The latest update to the Adobre Acrobat Reader has been revealed to install a Chrome extension which features an anonymous data collection feature activated by default.
Data Collecting Chrome Extension Installed By Adobe Reader Update
Adobe released a new security update to their Adobe Reader which is probably the most popular PDF documents viewer. However security experts were surprised to discover that in the iteration of the program Adobe have also bundled a new Adobe Acrobat extension that is automatically installed to the Google Chrome web browser. The disturbing fact is that there is no mention of this in the official changelog.
There are two security bulletins which attribute various important fixes.
Adobe Security Bulletin APSB17-01
The released patches that are part of this bundle are updated on January 10 and address vulnerabilities for the Adobe Acrobat and Reader software for both the Microsoft Windows and Mac OS X operating systems.
These updates resolve a type confusion vulnerability that could lead to code execution (CVE-2017-2962).
These updates resolve use-after-free vulnerabilities that could lead to code execution (CVE-2017-2950, CVE-2017-2951, CVE-2017-2955, CVE-2017-2956, CVE-2017-2957, CVE-2017-2958, CVE-2017-2961).
These updates resolve heap buffer overflow vulnerabilities that could lead to code execution (CVE-2017-2942, CVE-2017-2945, CVE-2017-2946, CVE-2017-2949, CVE-2017-2959, CVE-2017-2966).

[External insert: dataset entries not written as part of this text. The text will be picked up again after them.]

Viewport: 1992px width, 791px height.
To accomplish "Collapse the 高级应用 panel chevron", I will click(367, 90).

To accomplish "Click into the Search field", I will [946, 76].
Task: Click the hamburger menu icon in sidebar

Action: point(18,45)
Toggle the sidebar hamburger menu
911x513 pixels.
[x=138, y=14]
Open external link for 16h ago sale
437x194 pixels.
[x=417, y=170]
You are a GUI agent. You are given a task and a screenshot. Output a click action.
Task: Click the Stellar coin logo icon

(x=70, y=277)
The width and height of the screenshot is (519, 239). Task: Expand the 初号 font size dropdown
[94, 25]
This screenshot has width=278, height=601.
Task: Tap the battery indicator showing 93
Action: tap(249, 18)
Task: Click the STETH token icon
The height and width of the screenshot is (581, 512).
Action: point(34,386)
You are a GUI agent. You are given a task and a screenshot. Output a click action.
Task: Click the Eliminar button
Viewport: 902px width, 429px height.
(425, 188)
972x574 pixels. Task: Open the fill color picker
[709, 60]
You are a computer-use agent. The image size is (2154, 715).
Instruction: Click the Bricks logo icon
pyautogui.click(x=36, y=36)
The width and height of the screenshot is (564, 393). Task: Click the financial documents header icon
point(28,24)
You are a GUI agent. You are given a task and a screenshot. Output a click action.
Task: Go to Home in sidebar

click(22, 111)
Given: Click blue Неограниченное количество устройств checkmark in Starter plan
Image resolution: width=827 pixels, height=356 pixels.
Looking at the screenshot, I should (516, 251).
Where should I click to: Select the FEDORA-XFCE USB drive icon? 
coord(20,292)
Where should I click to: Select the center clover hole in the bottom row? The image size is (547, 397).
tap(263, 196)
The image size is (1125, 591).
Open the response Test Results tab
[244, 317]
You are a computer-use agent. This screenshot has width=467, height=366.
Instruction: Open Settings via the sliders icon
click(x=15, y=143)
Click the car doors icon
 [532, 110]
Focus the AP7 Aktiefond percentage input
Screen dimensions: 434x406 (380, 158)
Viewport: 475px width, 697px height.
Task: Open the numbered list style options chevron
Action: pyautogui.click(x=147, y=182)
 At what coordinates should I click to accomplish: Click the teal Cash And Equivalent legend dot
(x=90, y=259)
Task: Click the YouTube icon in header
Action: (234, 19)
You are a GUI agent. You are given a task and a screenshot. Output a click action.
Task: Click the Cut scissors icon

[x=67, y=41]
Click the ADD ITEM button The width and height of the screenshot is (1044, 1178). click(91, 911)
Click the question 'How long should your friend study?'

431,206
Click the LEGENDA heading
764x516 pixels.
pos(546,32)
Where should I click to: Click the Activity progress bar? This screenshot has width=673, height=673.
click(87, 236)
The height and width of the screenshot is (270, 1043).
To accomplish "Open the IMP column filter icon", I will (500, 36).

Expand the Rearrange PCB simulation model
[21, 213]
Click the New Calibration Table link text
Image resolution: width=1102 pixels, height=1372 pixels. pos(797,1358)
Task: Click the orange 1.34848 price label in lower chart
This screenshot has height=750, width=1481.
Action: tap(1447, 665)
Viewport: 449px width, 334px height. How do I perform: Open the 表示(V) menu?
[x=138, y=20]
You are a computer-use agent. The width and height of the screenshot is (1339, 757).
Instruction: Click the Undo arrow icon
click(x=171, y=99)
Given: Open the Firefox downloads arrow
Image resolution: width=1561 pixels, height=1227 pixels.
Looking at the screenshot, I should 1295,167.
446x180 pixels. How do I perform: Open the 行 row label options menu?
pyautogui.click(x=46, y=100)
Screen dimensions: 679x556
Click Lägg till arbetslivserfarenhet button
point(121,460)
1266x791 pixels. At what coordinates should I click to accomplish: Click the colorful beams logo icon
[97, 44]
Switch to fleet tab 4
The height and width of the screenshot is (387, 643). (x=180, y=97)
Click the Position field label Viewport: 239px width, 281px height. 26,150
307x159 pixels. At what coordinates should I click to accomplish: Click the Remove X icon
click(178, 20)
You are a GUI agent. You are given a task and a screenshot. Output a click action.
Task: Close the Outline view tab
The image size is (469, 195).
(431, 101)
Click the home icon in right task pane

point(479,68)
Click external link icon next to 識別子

These updates resolve buffer overflow vulnerabilities that could lead to code execution (CVE-2017-2948, CVE-2017-2952).
These updates resolve memory corruption vulnerabilities that could lead to code execution (CVE-2017-2939, CVE-2017-2940, CVE-2017-2941, CVE-2017-2943, CVE-2017-2944, CVE-2017-2953, CVE-2017-2954, CVE-2017-2960, CVE-2017-2963, CVE-2017-2964, CVE-2017-2965, CVE-2017-2967).
These updates resolve a security bypass vulnerability (CVE-2017-2947).
Adobe Security Bulletin APSB17-02
The second updates bundle resolves 13 security issues in Adobe Flash Player for Windows, Gnu/Linux distributions, Chrome OS and Mac OS X.
These updates resolve a security bypass vulnerability that could lead to information disclosure (CVE-2017-2938).
These updates resolve use-after-free vulnerabilities that could lead to code execution (CVE-2017-2932, CVE-2017-2936, CVE-2017-2937).
These updates resolve heap buffer overflow vulnerabilities that could lead to code execution (CVE-2017-2927, CVE-2017-2933, CVE-2017-2934, CVE-2017-2935).
These updates resolve memory corruption vulnerabilities that could lead to code execution (CVE-2017-2925, CVE-2017-2926, CVE-2017-2928, CVE-2017-2930, CVE-2017-2931).
The Data Collecting Chrome Extension Is Bundled In The Latest Adobe Reader Updates
Once the users installs the latest updates they will receive the new browser extension on their Google Chrome Web Browser. It is named Adobe Acrobat and is the same one that is available on the browser’s Web Store. It’s description reads the following:
Convert current web page to an Adobe PDF file (Windows only)
Convert web pages to PDF files
• THIS IS A WINDOWS ONLY EXTENSION
• Adobe Acrobat DC/Adobe Acrobat XI (11.0.09 or higher) must be installed on your machine
With the Adobe Acrobat extension for Chrome, it’s easy to convert web pages to rich, high-quality PDF files that maintain the look and feel of the original content.
• Easily turn web pages into PDF files that look just like the page you converted
• Quickly switch from viewing PDFs in Chrome to opening them in Acrobat on your desktop
• Explore Adobe Document Services to convert and combine files in your browser
Your use of this extension is governed by the Acrobat DC End User License Agreement (
By default the add-on enables anonymous usage data collection by default. The following information is collected:
- Browser type and version
- Adobe product information such as version
- Adobe feature usage such as menu options or buttons selected
Fortunately when the users open up their Google Chrome browsers after the security update they are presented with a pop-up that asks for their permission before the extension is activated.